Scientists on Wednesday announced the discovery of 715 new exoplanets. As the largest windfall of validated planets the space agency has ever revealed at one time, it doubles the number of planets known to humanity outside our solar system.
All of these planets exist within multi-planet systems similar to our own, and 95 percent are smaller than Neptune. Four are even within the habitable zone, which means they could theoretically support life-giving liquid water on their surfaces.
“We’ve been able to open the bottleneck to access the mother lode and deliver to you more than 20 times the planets than had ever been announced previously,” said Jack Lissauer, planetary scientist at NASA Ames Research Center.
Finding the Mother Lode
Kepler’s latest delivery opens up fresh territory, allowing astronomers to study both individual planets and their configurations within planetary systems.
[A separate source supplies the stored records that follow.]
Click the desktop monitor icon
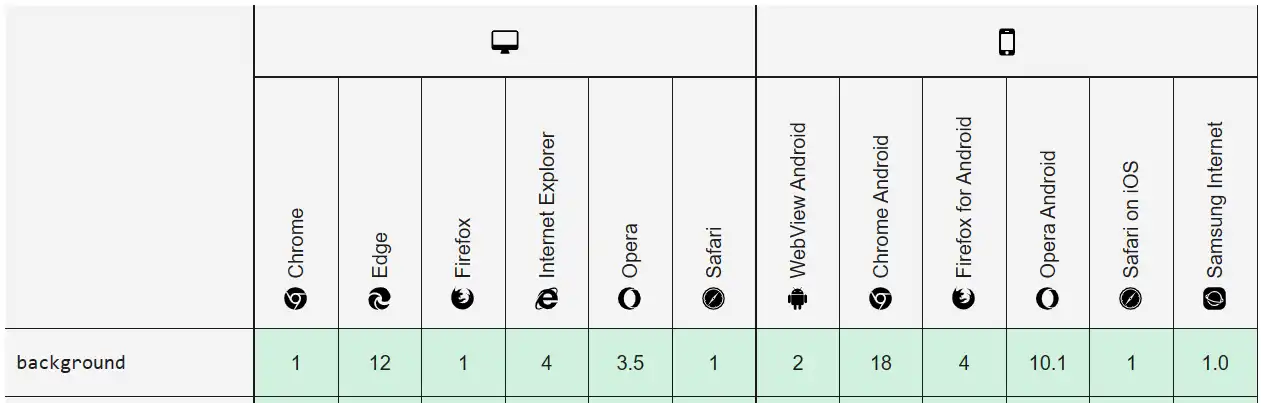 [505, 42]
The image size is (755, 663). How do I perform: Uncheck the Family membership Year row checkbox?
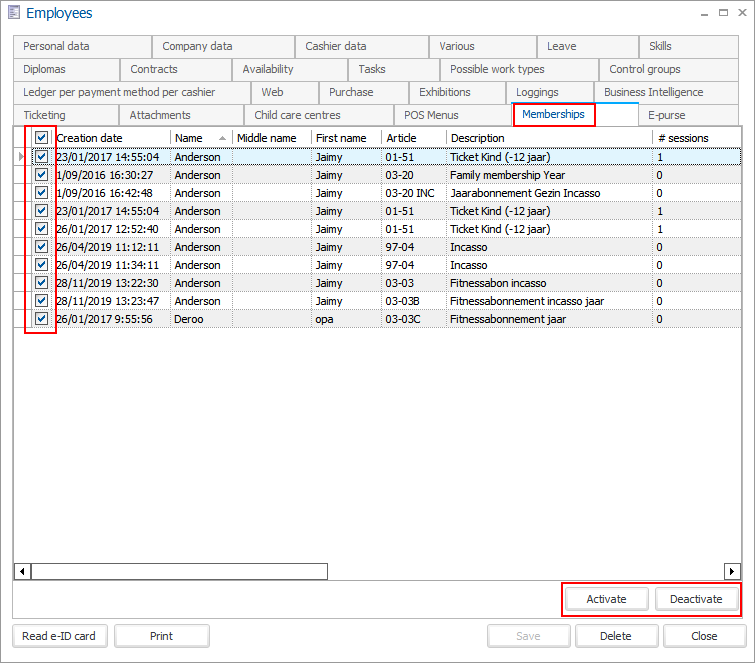pyautogui.click(x=41, y=175)
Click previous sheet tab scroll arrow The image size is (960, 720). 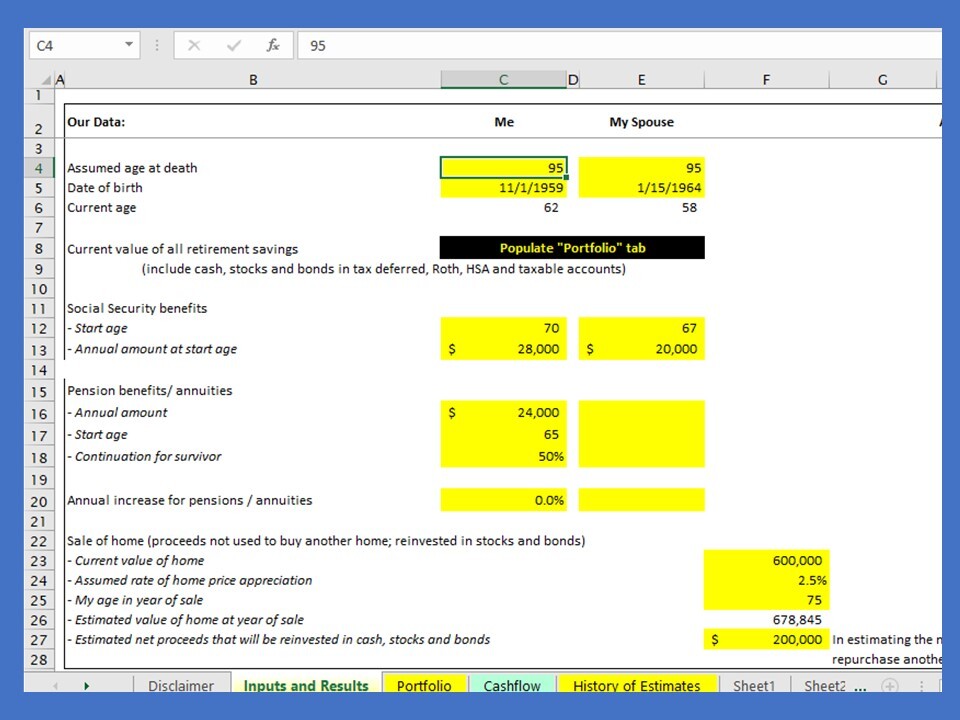click(56, 686)
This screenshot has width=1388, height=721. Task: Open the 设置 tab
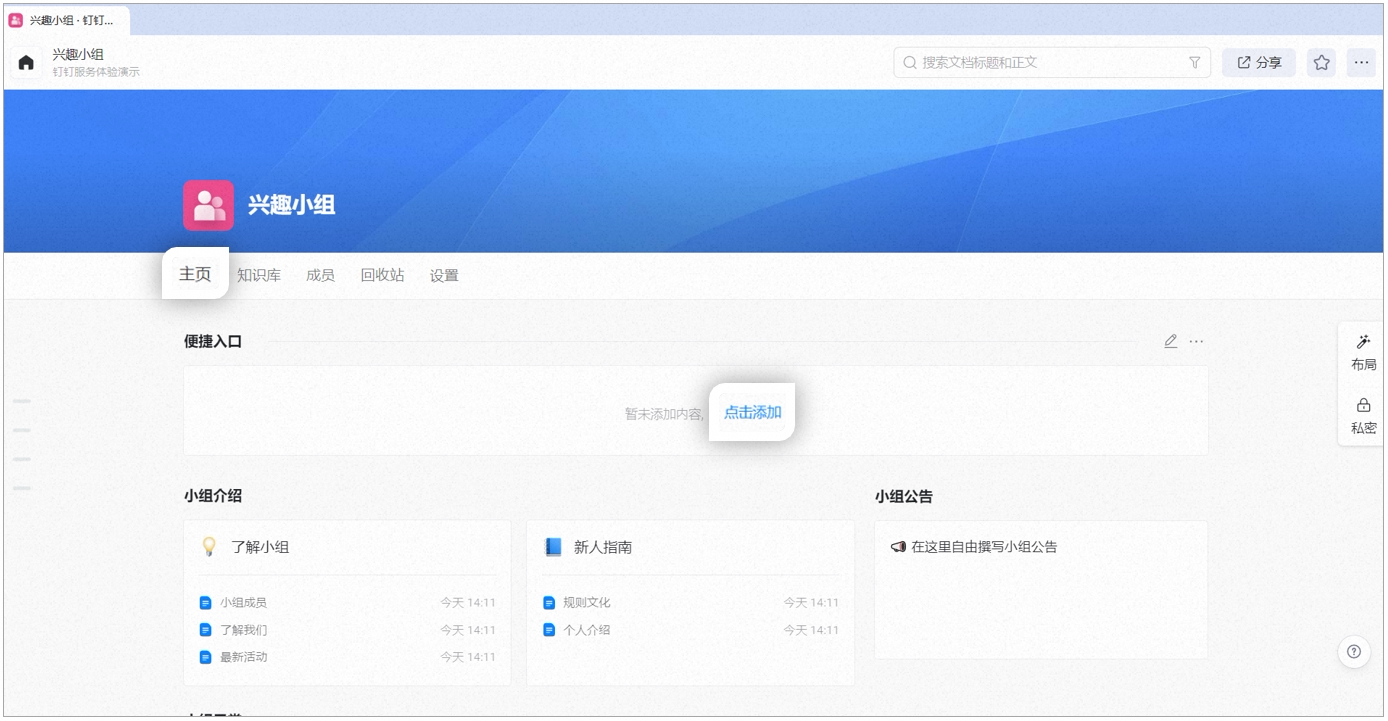pyautogui.click(x=444, y=276)
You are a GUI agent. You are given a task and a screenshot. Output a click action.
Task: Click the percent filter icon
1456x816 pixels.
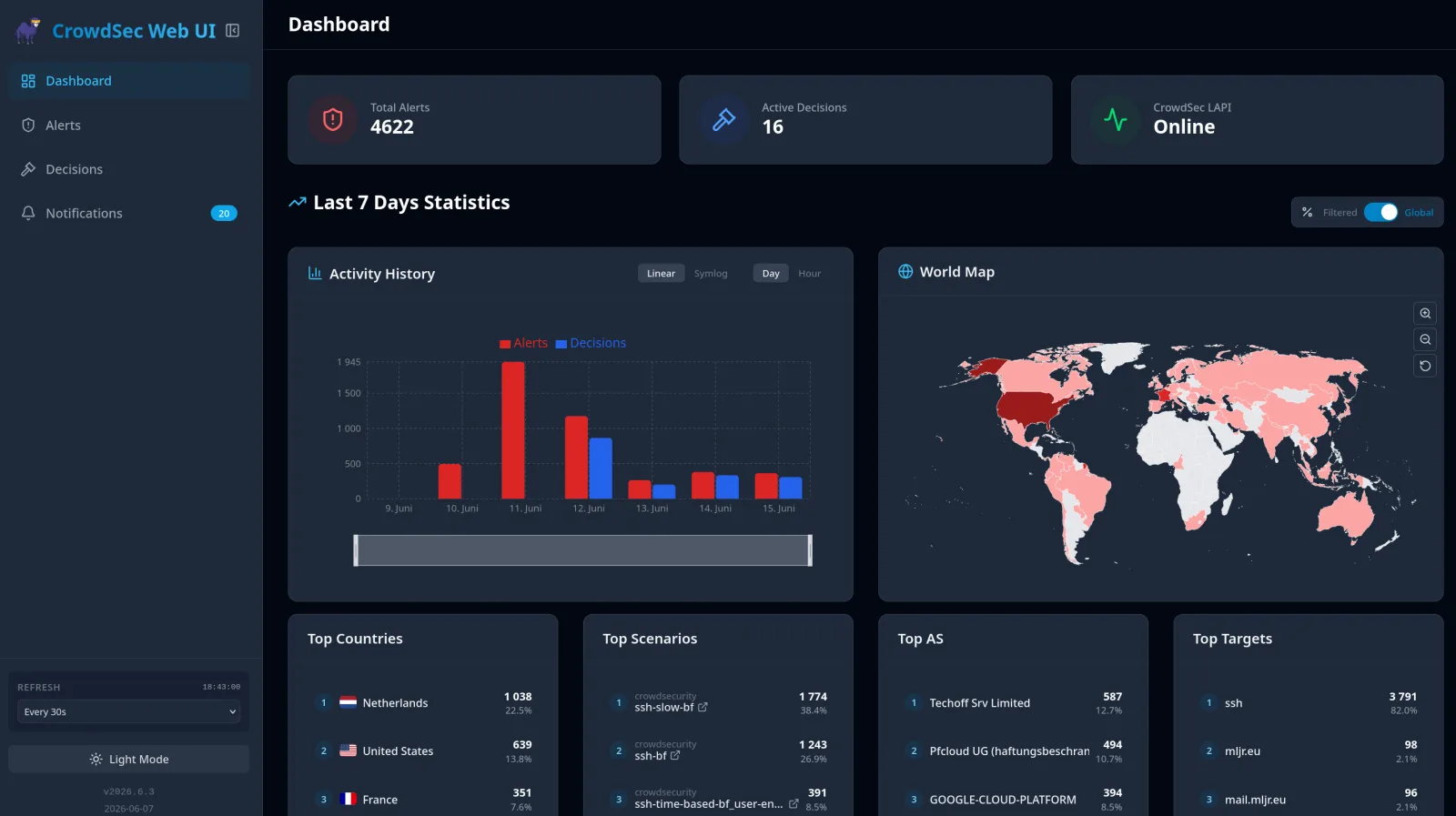click(1307, 212)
Since Kepler launched in March 2009, it has identified more than 3,600 possible exoplanets, but most have yet to be confirmed — a process that requires further observation of each candidate world. To this point, confirming planets has been a laborious, slow process. However, scientists used a new statistical technique to open the bottleneck and find hundreds of new planets with relative ease.
Kepler detects planetary candidates by measuring the brief dimming of a star’s brightness as an object passes in front of it, which is called the transit method. This scientific trick is more than 90 percent accurate, but non-planetary bodies can show up as false positives — like when one star crosses in front of another in a binary system.
The new technique, called verification by multiplicity, allowed scientists to weed out instances that couldn’t possibly have been caused by eclipsing stars, eliminating the false-positive problem.
Verification by Multiplicity
The multiplicity method relies partly on the logic of probability. Distinguishing between a planet orbiting a star and a star orbiting a star is difficult. But when a third body appears in a transit signal, the chance it is another star is less than 1 percent. A trio of orbiting stars likely wouldn’t line up the way Kepler likes, with two stars passing directly in front of the third, blocking its light and creating the dips that Kepler sees. So when astronomers see Keplerian evidence of a third body, they can be almost certain they’ve found more planets.
Kepler observed hundreds of stars with multiple planet candidates, and careful study of this sample allowed scientists to verify this next big batch of worlds.
“We built upon a lot of past work that has been vetted and reused by the community,” said Sara Seager, professor of Physics and Planetary Science at MIT. “It has a new aspect to it based on probability.”
The multiplicity technique will help scientists efficiently pore through the remaining two years of data from Kepler, which will likely yield hundreds more verified exoplanets.